◆ **What to produce**:
Here is a listing. Write it out again without a single difference.

◆ **Exercise materials**:
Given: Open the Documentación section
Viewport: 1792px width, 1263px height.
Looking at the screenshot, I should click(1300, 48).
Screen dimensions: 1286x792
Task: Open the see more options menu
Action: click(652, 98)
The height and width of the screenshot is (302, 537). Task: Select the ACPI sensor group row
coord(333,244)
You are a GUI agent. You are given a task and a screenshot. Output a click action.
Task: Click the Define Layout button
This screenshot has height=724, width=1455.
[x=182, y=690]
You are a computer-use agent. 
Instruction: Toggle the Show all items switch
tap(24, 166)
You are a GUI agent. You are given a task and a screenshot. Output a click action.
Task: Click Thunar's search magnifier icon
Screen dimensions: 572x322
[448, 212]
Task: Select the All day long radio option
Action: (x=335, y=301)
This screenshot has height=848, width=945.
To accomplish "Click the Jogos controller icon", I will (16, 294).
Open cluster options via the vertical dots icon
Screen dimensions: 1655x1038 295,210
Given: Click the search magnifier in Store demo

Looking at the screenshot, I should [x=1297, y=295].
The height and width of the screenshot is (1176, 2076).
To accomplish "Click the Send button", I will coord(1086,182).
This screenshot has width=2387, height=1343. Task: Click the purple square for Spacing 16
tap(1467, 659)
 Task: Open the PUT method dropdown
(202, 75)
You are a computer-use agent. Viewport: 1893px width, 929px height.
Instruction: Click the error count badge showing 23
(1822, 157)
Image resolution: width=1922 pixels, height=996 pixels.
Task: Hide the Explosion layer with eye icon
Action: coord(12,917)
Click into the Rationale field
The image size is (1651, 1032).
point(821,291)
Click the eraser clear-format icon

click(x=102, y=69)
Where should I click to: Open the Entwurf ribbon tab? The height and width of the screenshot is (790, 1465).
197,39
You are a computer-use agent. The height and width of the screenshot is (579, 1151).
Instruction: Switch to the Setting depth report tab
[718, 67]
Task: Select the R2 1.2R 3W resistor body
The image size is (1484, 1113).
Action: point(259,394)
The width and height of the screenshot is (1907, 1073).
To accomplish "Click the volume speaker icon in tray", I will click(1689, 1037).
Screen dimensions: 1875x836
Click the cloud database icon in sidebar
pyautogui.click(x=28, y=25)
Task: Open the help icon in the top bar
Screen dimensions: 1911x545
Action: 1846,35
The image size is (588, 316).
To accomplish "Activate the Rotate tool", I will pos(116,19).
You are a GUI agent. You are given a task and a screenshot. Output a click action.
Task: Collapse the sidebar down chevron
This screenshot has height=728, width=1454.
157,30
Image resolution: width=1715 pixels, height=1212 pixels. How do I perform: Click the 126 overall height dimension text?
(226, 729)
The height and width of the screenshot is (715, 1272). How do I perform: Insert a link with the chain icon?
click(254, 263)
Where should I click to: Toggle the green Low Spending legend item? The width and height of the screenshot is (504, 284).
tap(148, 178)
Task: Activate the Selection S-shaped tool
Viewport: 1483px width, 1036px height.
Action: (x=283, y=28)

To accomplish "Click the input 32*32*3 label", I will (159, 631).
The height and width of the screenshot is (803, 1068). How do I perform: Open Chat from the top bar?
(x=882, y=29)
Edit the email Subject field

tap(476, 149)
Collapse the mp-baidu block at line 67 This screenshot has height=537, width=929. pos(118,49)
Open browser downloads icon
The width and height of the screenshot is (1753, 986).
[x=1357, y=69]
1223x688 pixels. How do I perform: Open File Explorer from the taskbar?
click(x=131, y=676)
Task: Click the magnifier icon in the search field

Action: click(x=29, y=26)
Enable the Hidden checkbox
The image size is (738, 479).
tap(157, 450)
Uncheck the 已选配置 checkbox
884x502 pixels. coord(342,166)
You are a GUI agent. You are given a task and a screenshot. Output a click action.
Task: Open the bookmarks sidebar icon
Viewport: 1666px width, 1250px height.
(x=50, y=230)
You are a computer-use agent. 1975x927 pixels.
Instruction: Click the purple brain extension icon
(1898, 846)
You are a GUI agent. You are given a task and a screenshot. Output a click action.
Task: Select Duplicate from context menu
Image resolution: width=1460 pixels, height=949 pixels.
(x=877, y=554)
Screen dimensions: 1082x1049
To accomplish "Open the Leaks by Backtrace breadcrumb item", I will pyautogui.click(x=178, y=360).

◆ **Problem solution**:
Given: Open the Documentación section
Viewport: 1792px width, 1263px height.
Looking at the screenshot, I should click(1300, 48).
Screen dimensions: 1286x792
Task: Open the see more options menu
Action: click(652, 98)
The height and width of the screenshot is (302, 537). Task: Select the ACPI sensor group row
coord(333,244)
You are a GUI agent. You are given a task and a screenshot. Output a click action.
Task: Click the Define Layout button
This screenshot has height=724, width=1455.
[x=182, y=690]
You are a computer-use agent. 
Instruction: Toggle the Show all items switch
tap(24, 166)
You are a GUI agent. You are given a task and a screenshot. Output a click action.
Task: Click Thunar's search magnifier icon
Screen dimensions: 572x322
[448, 212]
Task: Select the All day long radio option
Action: (x=335, y=301)
This screenshot has height=848, width=945.
To accomplish "Click the Jogos controller icon", I will (16, 294).
Open cluster options via the vertical dots icon
Screen dimensions: 1655x1038 295,210
Given: Click the search magnifier in Store demo

Looking at the screenshot, I should [x=1297, y=295].
The height and width of the screenshot is (1176, 2076).
To accomplish "Click the Send button", I will coord(1086,182).
This screenshot has width=2387, height=1343. Task: Click the purple square for Spacing 16
tap(1467, 659)
 Task: Open the PUT method dropdown
(202, 75)
You are a computer-use agent. Viewport: 1893px width, 929px height.
Instruction: Click the error count badge showing 23
(1822, 157)
Image resolution: width=1922 pixels, height=996 pixels.
Task: Hide the Explosion layer with eye icon
Action: coord(12,917)
Click into the Rationale field
The image size is (1651, 1032).
point(821,291)
Click the eraser clear-format icon

click(x=102, y=69)
Where should I click to: Open the Entwurf ribbon tab? The height and width of the screenshot is (790, 1465).
197,39
You are a computer-use agent. The height and width of the screenshot is (579, 1151).
Instruction: Switch to the Setting depth report tab
[718, 67]
Task: Select the R2 1.2R 3W resistor body
The image size is (1484, 1113).
Action: point(259,394)
The width and height of the screenshot is (1907, 1073).
To accomplish "Click the volume speaker icon in tray", I will click(1689, 1037).
Screen dimensions: 1875x836
Click the cloud database icon in sidebar
pyautogui.click(x=28, y=25)
Task: Open the help icon in the top bar
Screen dimensions: 1911x545
Action: 1846,35
The image size is (588, 316).
To accomplish "Activate the Rotate tool", I will pos(116,19).
You are a GUI agent. You are given a task and a screenshot. Output a click action.
Task: Collapse the sidebar down chevron
This screenshot has height=728, width=1454.
157,30
Image resolution: width=1715 pixels, height=1212 pixels. How do I perform: Click the 126 overall height dimension text?
(226, 729)
The height and width of the screenshot is (715, 1272). How do I perform: Insert a link with the chain icon?
click(254, 263)
Where should I click to: Toggle the green Low Spending legend item? The width and height of the screenshot is (504, 284).
tap(148, 178)
Task: Activate the Selection S-shaped tool
Viewport: 1483px width, 1036px height.
Action: (x=283, y=28)

To accomplish "Click the input 32*32*3 label", I will (159, 631).
The height and width of the screenshot is (803, 1068). How do I perform: Open Chat from the top bar?
(x=882, y=29)
Edit the email Subject field

tap(476, 149)
Collapse the mp-baidu block at line 67 This screenshot has height=537, width=929. pos(118,49)
Open browser downloads icon
The width and height of the screenshot is (1753, 986).
[x=1357, y=69]
1223x688 pixels. How do I perform: Open File Explorer from the taskbar?
click(x=131, y=676)
Task: Click the magnifier icon in the search field

Action: click(x=29, y=26)
Enable the Hidden checkbox
The image size is (738, 479).
tap(157, 450)
Uncheck the 已选配置 checkbox
884x502 pixels. coord(342,166)
You are a GUI agent. You are given a task and a screenshot. Output a click action.
Task: Open the bookmarks sidebar icon
Viewport: 1666px width, 1250px height.
(x=50, y=230)
You are a computer-use agent. 1975x927 pixels.
Instruction: Click the purple brain extension icon
(1898, 846)
You are a GUI agent. You are given a task and a screenshot. Output a click action.
Task: Select Duplicate from context menu
Image resolution: width=1460 pixels, height=949 pixels.
(x=877, y=554)
Screen dimensions: 1082x1049
To accomplish "Open the Leaks by Backtrace breadcrumb item", I will pyautogui.click(x=178, y=360).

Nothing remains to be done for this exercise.